• _Work required_: Count the lines in the entries below that contain the string "pixels", and give only the number.

• _Given data_:
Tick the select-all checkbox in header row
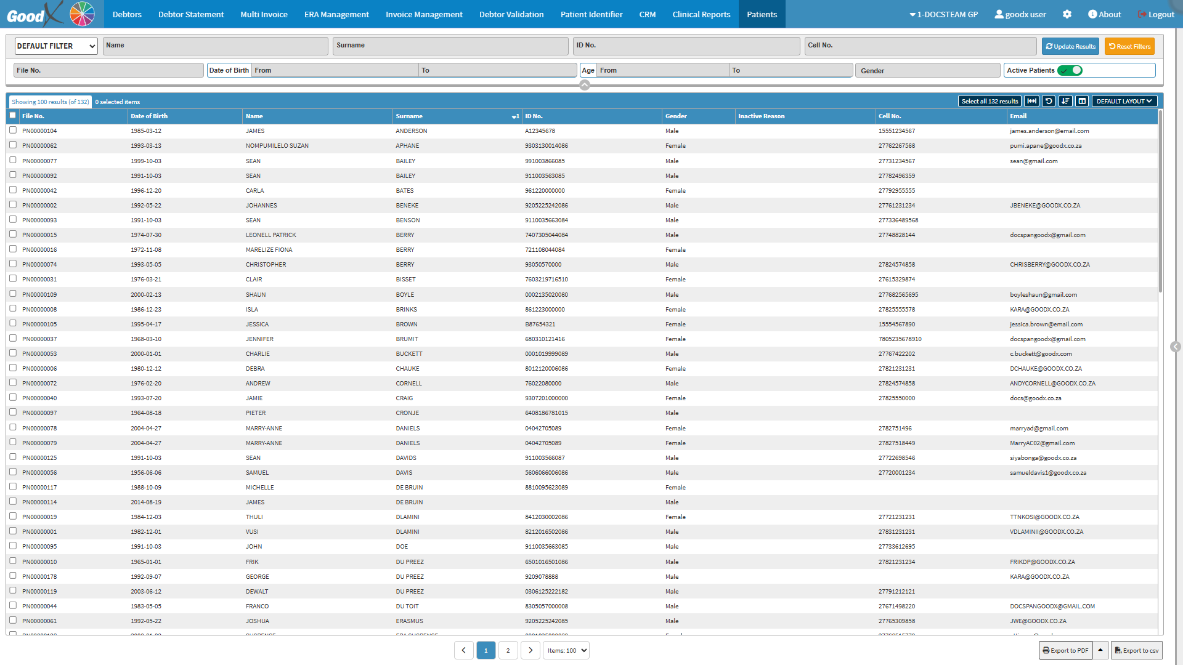 pyautogui.click(x=13, y=115)
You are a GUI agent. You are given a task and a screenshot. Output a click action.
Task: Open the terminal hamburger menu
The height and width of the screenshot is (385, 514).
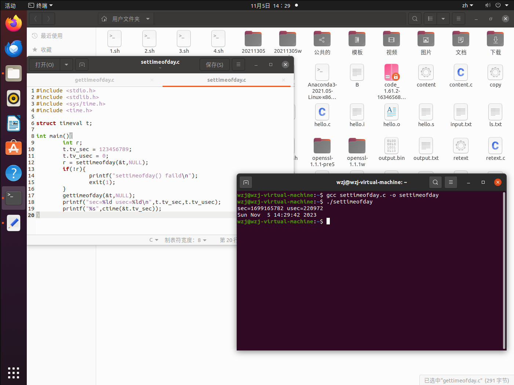[451, 182]
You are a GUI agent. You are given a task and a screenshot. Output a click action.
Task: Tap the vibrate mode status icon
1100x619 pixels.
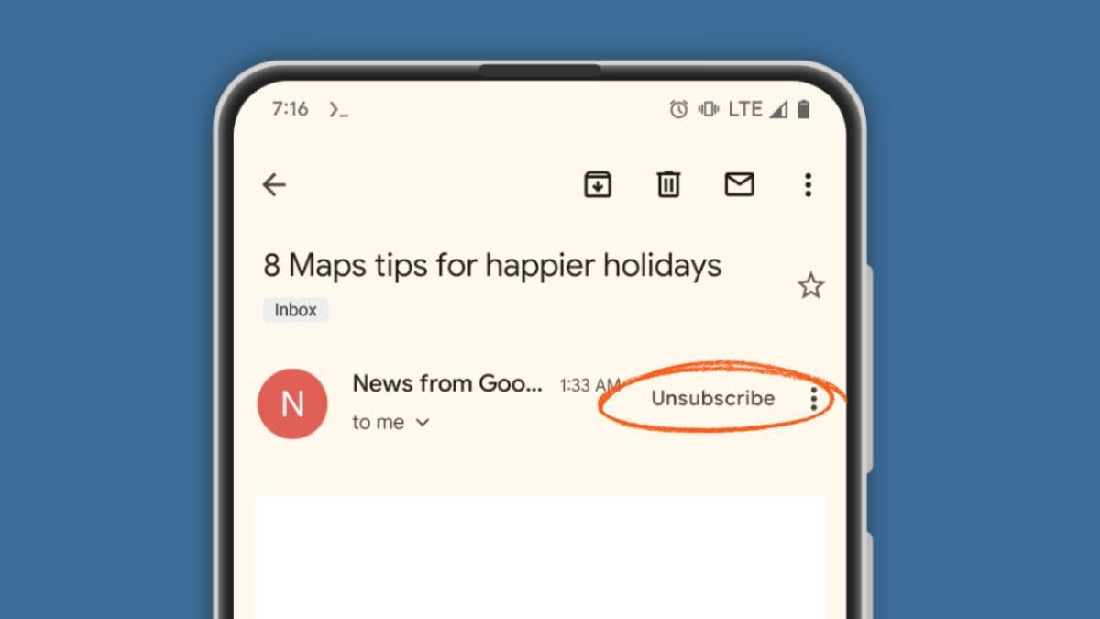708,109
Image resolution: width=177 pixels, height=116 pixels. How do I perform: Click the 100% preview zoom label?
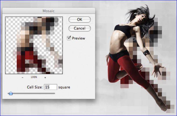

• _Response to the exercise_: 2